[Records for the exercise]:
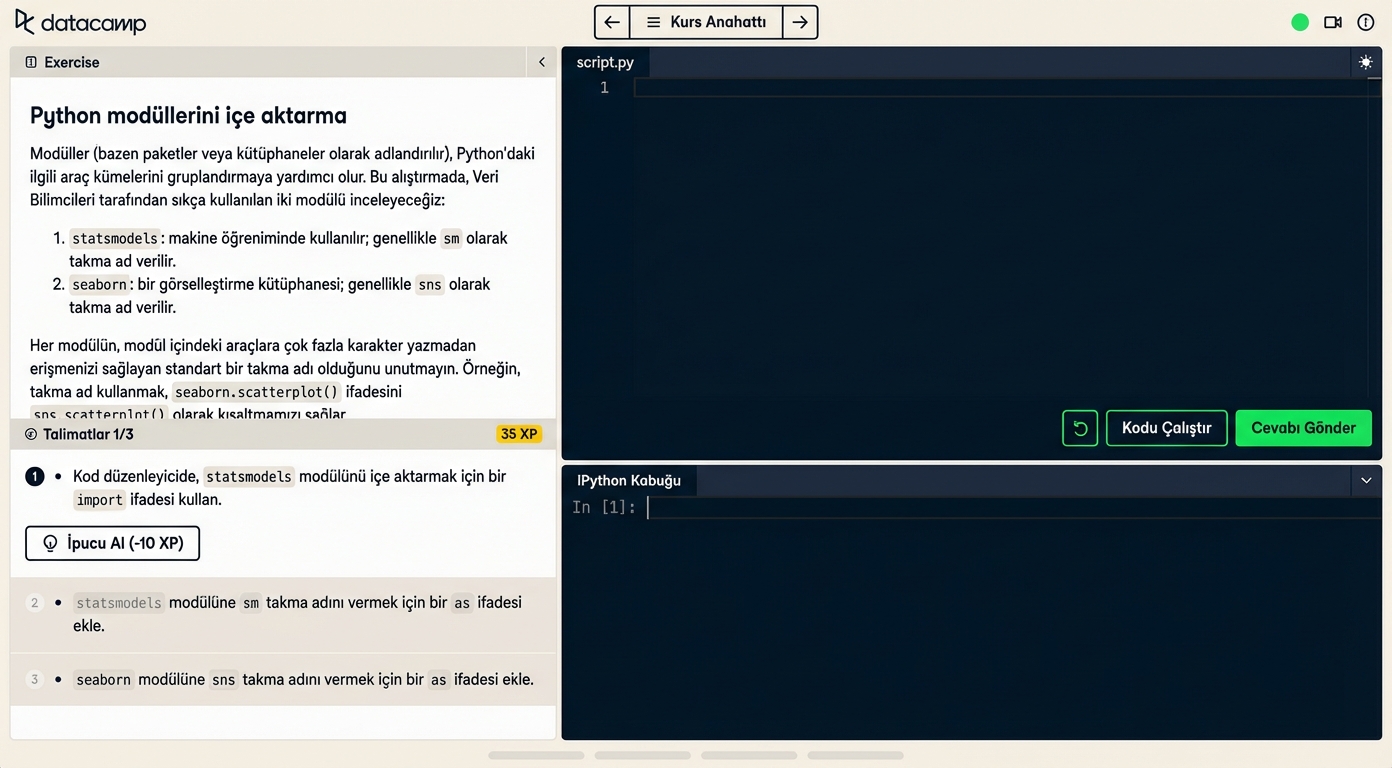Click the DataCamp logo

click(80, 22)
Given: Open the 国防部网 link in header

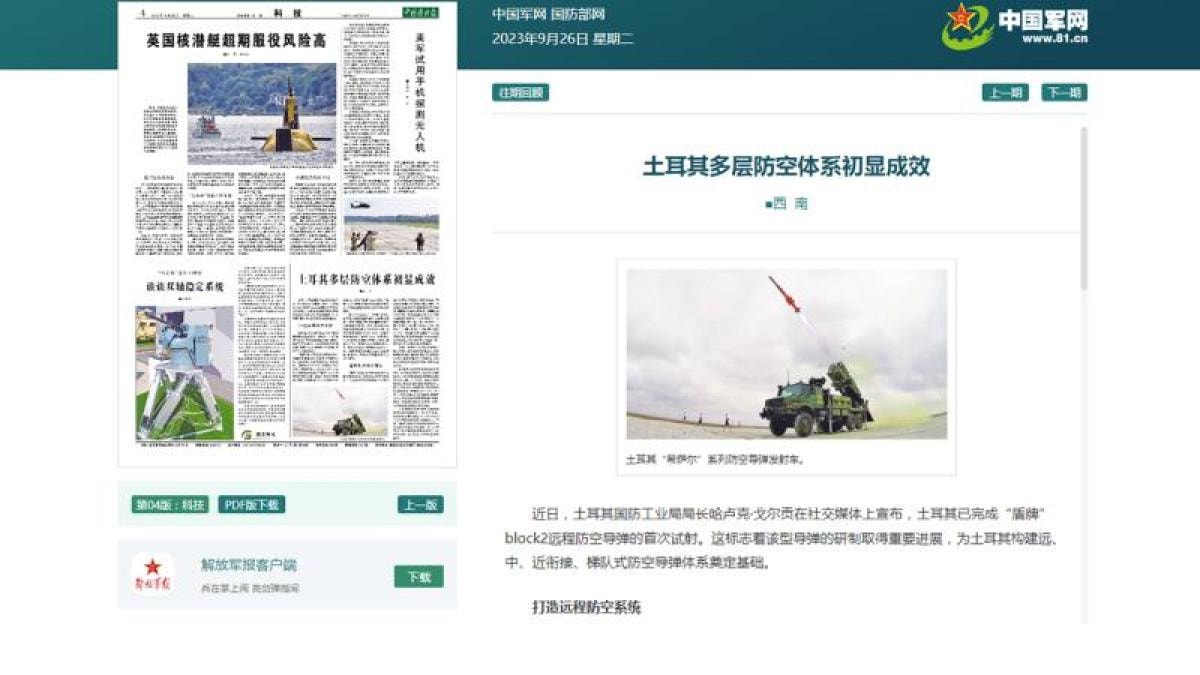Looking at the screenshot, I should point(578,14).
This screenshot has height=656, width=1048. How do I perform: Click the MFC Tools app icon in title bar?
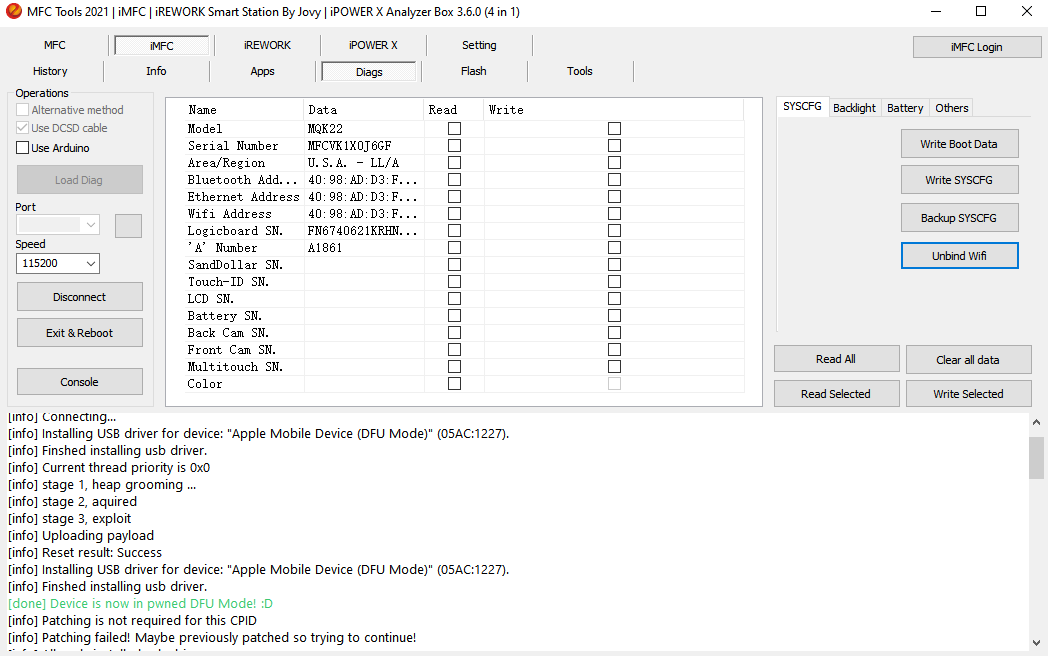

[Problem statement]:
Beginning with the line in which "Given: Open the 国防部网 link in header" appears, repeat exactly each line down to the close of the material, leaving every picture out.

[Solution]:
Given: Open the 国防部网 link in header

Looking at the screenshot, I should point(578,14).
This screenshot has height=656, width=1048. How do I perform: Click the MFC Tools app icon in title bar?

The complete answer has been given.